On Thursday, October 3, 2013 9:01:07 AM UTC+13, Chris Bishop wrote: > Hello, > > > > I am trying to put together a plan that allows me to take full advantage of the recent MATLAB toolbox and computer hardware developments ... I was hoping someone might be able to help me vet my approach. > > > > I will be analyzing neuroscientific data (brain waves, etc.) of multiple subjects using open source software available through matlab (EEGLab, ERPLab). Analysis pipelines will rely in part on the Signal Processing Toolbox, Statistics Toolbox, and a few other minor toolboxes. Each subject's data will undergo a nearly identical analysis from start to finish - that is, one subject's data is essentially a self contained processing event. Data files will vary in size, but could easily exceed several GB per subject. > > > > Cluster based computing options are not a cost effective solution for us at the moment, so a stand alone work station is our best option at the moment.
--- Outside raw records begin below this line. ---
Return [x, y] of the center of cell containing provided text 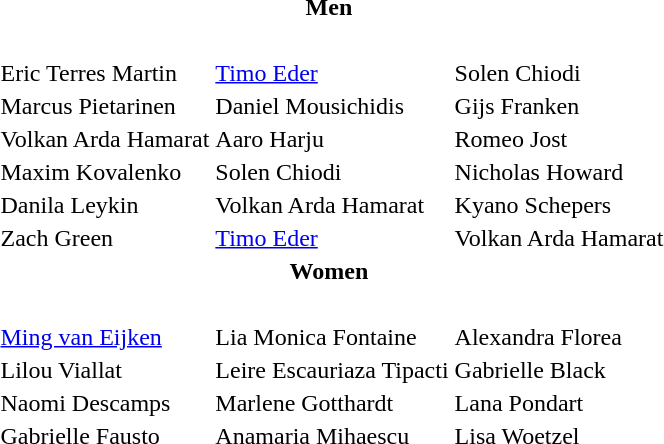
Lia Monica Fontaine [332, 337]
Aaro Harju [332, 139]
Leire Escauriaza Tipacti [332, 370]
Daniel Mousichidis [332, 106]
Solen Chiodi [332, 172]
Volkan Arda Hamarat [332, 205]
Marlene Gotthardt [332, 403]
Identify which cell holds the provided text, then report its [X, Y] central coordinate. 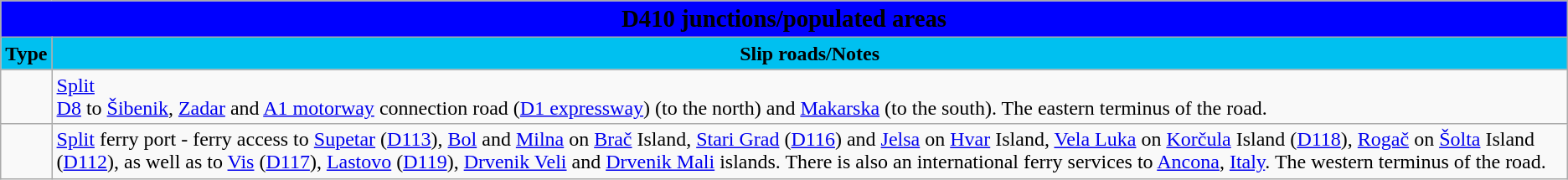
Slip roads/Notes [809, 54]
Type [27, 54]
D410 junctions/populated areas [784, 19]
From the cell containing the given text, extract its center point as [X, Y] coordinate. 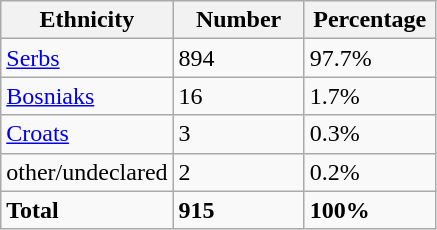
Serbs [87, 58]
97.7% [370, 58]
Number [238, 20]
2 [238, 172]
894 [238, 58]
16 [238, 96]
915 [238, 210]
Percentage [370, 20]
Bosniaks [87, 96]
other/undeclared [87, 172]
0.2% [370, 172]
1.7% [370, 96]
Ethnicity [87, 20]
3 [238, 134]
Croats [87, 134]
100% [370, 210]
0.3% [370, 134]
Total [87, 210]
Pinpoint the cell where the given text exists, returning its (X, Y) midpoint coordinate. 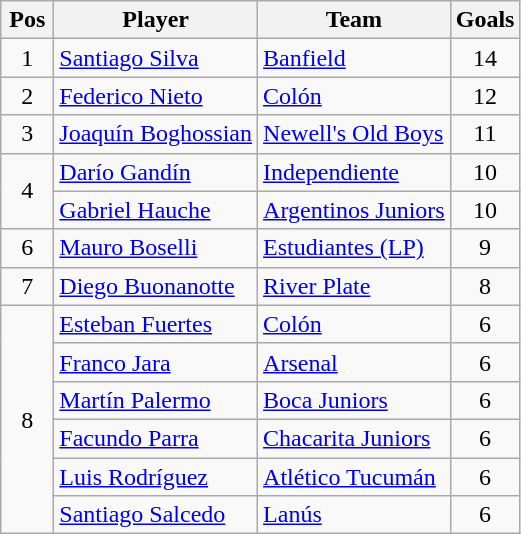
Boca Juniors (354, 400)
Luis Rodríguez (156, 477)
River Plate (354, 286)
Joaquín Boghossian (156, 134)
7 (28, 286)
Newell's Old Boys (354, 134)
Team (354, 20)
Federico Nieto (156, 96)
Banfield (354, 58)
Santiago Silva (156, 58)
Independiente (354, 172)
Franco Jara (156, 362)
Estudiantes (LP) (354, 248)
Martín Palermo (156, 400)
Esteban Fuertes (156, 324)
Mauro Boselli (156, 248)
Santiago Salcedo (156, 515)
9 (485, 248)
Gabriel Hauche (156, 210)
Arsenal (354, 362)
Darío Gandín (156, 172)
12 (485, 96)
Atlético Tucumán (354, 477)
Facundo Parra (156, 438)
14 (485, 58)
1 (28, 58)
Goals (485, 20)
11 (485, 134)
Diego Buonanotte (156, 286)
Argentinos Juniors (354, 210)
Pos (28, 20)
Player (156, 20)
3 (28, 134)
Lanús (354, 515)
4 (28, 191)
Chacarita Juniors (354, 438)
2 (28, 96)
Return the [x, y] coordinate for the center point of the cell that contains the specified text.  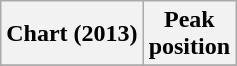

I plan to couple a dual CPU (4 cores/CPU, ~2.0 GHz clock speed) equipped with 32 GB RAM and ample storage space (2, 2 TB drives with mirror RAID for data redundancy) with the parallel computation toolbox in MATLAB. > > > > My questions are as follows: > > > > 1. Will I be able to take advantage of all cores using the parallel computing toolbox? > > 2. What are the likely bottlenecks (hardware or otherwise)? > > 3. Is this data analysis pipeline likely "parallelizable"? > > 4. Does anyone have an alternative solution or build suggestions? > > > > Thank you for your time. > > -Chris
In my experience using Fortran on a Cray, unless you have a really large problem, parallelisation is not worth the effort.
In your case, you want to run the same pipeline many times in parallel, rather than splitting the computation of each pipeline between many processors, so why not simply open many Matlabs and run the pipeline on each one? The operating system will sort out the allocation of resources between the different Matlabs.